= TASK =
How many lines below include the word "Southeast"? State that number and nothing else.

***** RECORDS PROVIDED *****

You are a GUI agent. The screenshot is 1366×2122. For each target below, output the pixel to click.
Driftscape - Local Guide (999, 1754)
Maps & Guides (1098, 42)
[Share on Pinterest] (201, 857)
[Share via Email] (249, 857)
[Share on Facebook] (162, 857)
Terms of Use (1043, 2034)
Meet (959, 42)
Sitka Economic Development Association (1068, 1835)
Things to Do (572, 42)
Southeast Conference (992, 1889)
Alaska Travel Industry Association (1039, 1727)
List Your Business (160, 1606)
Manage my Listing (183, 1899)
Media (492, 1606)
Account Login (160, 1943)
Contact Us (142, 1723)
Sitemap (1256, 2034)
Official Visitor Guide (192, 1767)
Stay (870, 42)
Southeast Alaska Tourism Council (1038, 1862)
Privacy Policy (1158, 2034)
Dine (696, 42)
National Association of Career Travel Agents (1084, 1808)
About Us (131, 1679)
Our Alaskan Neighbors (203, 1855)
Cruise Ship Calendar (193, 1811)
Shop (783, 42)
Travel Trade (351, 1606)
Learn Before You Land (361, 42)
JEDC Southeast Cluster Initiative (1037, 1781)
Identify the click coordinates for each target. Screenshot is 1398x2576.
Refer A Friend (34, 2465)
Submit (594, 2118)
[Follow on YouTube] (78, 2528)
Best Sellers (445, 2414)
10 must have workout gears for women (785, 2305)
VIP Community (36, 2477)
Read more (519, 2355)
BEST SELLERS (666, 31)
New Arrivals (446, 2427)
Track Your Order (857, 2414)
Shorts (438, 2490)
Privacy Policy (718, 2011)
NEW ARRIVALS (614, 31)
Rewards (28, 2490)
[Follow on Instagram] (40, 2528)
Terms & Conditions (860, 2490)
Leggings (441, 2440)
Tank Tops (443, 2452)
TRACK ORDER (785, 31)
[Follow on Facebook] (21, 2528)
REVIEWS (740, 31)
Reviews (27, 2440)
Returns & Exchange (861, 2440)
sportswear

*****

= RESULT OF THE TASK =
3